§ **Required work**
Write out each line of the records below as a JSON list of strings, one string per line, skipping any blank lines.

§ **Stored data entries**
---+---
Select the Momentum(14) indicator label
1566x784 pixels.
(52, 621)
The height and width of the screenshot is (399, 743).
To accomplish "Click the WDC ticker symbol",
---+---
§ **Completed exercise**
[
  "Select the Momentum(14) indicator label",
  "1566x784 pixels.",
  "(52, 621)",
  "The height and width of the screenshot is (399, 743).",
  "To accomplish \"Click the WDC ticker symbol\","
]